California Weather

Author

Derek Sollberger

Published

January 25, 2023

library("tidyverse")

I want to create and visualize a simple data set for my Data Science courses (that I teach in California).

Data Source

  • University of California
  • Agriculture and Natural Resources
  • Statewide Integrated Pest Management Program
  • https://ipm.ucanr.edu/WEATHER/wxactstnames.html

Fixed-Width Files

Today I learned how to read fixed-width files in the Tidyverse. From there, I simply need to give the columns easy-to-use names.

LA_df <- readr::read_fwf("LA_2022.txt")
Rows: 365 Columns: 9
── Column specification ────────────────────────────────────────────────────────

chr  (4): X1, X4, X7, X9
dbl  (4): X3, X5, X6, X8
time (1): X2

ℹ Use `spec()` to retrieve the full column specification for this data.
ℹ Specify the column types or set `show_col_types = FALSE` to quiet this message.
colnames(LA_df) <- c("date", "time", "precipitation",
                     "check1", "high", "low", "check2", "solar", "check3")
LA_df$city <- "Los Angeles"
Merced_df <- readr::read_fwf("Merced_2022.txt")
Rows: 365 Columns: 16
── Column specification ────────────────────────────────────────────────────────

chr   (4): X1, X4, X7, X12
dbl  (11): X3, X5, X6, X8, X9, X10, X11, X13, X14, X15, X16
time  (1): X2

ℹ Use `spec()` to retrieve the full column specification for this data.
ℹ Specify the column types or set `show_col_types = FALSE` to quiet this message.
colnames(Merced_df) <- c("date", "time", "precipitation",
                         "check1", "high", "low", "check2")
Merced_df$city <- "Merced"
SF_df <- readr::read_fwf("SF_2022.txt")
Rows: 365 Columns: 7
── Column specification ────────────────────────────────────────────────────────

chr  (3): X1, X4, X7
dbl  (3): X3, X5, X6
time (1): X2

ℹ Use `spec()` to retrieve the full column specification for this data.
ℹ Specify the column types or set `show_col_types = FALSE` to quiet this message.
colnames(SF_df) <- c("date", "time", "precipitation",
                     "check1", "high", "low", "check2")
SF_df$city <- "San Francisco"

Merge

Some of the weather stations had collected more information than others. That is, if the weather station was newer, then it had more instruments.

For today’s quick exploration, I actually do want to perform a quick rbind, and that requires that each of the 3 data frames have the same number of columns (and should be the same types of information too).

LA_df <- LA_df |>
  select(city, date, time, high, low, precipitation)
Merced_df <- Merced_df |>
  select(city, date, time, high, low, precipitation)
SF_df <- SF_df |>
  select(city, date, time, high, low, precipitation)

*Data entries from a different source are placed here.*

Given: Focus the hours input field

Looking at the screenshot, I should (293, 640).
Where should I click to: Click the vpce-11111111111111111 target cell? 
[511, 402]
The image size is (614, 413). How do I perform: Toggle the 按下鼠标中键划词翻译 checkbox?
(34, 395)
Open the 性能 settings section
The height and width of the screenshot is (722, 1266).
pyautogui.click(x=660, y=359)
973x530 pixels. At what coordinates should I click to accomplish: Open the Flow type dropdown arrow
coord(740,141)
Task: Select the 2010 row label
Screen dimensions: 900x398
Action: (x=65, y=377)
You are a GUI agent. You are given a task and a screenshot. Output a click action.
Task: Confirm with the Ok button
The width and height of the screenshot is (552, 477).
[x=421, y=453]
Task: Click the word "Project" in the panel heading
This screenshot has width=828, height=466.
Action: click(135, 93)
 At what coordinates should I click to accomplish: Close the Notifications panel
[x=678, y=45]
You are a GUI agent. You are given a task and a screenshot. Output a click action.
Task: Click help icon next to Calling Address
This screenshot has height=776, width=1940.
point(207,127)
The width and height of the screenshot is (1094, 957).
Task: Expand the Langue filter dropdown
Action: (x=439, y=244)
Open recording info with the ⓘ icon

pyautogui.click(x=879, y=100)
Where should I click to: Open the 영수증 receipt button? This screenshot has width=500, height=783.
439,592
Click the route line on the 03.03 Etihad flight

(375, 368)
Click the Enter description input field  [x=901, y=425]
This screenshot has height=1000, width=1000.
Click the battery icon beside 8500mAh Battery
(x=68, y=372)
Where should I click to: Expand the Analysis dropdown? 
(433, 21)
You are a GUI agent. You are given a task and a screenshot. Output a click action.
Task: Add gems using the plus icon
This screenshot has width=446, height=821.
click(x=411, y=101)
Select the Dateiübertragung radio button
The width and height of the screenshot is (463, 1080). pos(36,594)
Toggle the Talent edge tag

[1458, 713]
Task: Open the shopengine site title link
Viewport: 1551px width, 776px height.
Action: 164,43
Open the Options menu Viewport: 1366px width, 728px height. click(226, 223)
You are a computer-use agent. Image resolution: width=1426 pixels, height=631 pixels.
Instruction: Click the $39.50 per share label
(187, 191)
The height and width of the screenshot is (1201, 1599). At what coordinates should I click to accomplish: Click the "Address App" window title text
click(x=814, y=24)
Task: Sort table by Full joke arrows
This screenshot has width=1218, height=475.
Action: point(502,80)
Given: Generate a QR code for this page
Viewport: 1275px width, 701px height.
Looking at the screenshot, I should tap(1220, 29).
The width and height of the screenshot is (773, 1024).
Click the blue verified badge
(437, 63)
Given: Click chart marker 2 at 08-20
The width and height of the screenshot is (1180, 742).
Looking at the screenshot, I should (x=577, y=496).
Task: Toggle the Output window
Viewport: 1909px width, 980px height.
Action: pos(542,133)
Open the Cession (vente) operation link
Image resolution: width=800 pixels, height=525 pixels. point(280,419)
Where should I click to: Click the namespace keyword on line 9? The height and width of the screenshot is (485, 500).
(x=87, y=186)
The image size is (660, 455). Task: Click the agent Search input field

CA_weather_data <- rbind(LA_df, Merced_df, SF_df)
# write_csv(CA_weather_data, "CA_weather_data.csv")

Data Viz

Now, boxplots are easy to make.

CA_weather_data |>
  ggplot(aes(y = high)) +
  geom_boxplot() +
  labs(title = "California Weather, High Temperatures",
       subtitle = "(all together)",
       caption = "Source: UC\nAgriculture and Natural Resources\nStatewide Integrated Pest Management Program")

CA_weather_data |>
  ggplot(aes(x = city, y = high, fill = city)) +
  geom_boxplot() +
  labs(title = "California Weather, High Temperatures",
       subtitle = "(separate groups)",
       caption = "Source: UC\nAgriculture and Natural Resources\nStatewide Integrated Pest Management Program")

Sample

For the creation of a classroom example, I want to randomly select 43 observations from the Merced data.

Merced_sample <- sort(sample(Merced_df$high, 43, replace = FALSE))
dput(Merced_sample)
c(53, 53, 55, 58, 58, 60, 60, 61, 62, 65, 67, 68, 70, 70, 71, 
72, 74, 75, 77, 82, 82, 83, 84, 84, 87, 87, 88, 90, 91, 91, 92, 
92, 93, 93, 94, 95, 96, 96, 98, 99, 101, 101, 105)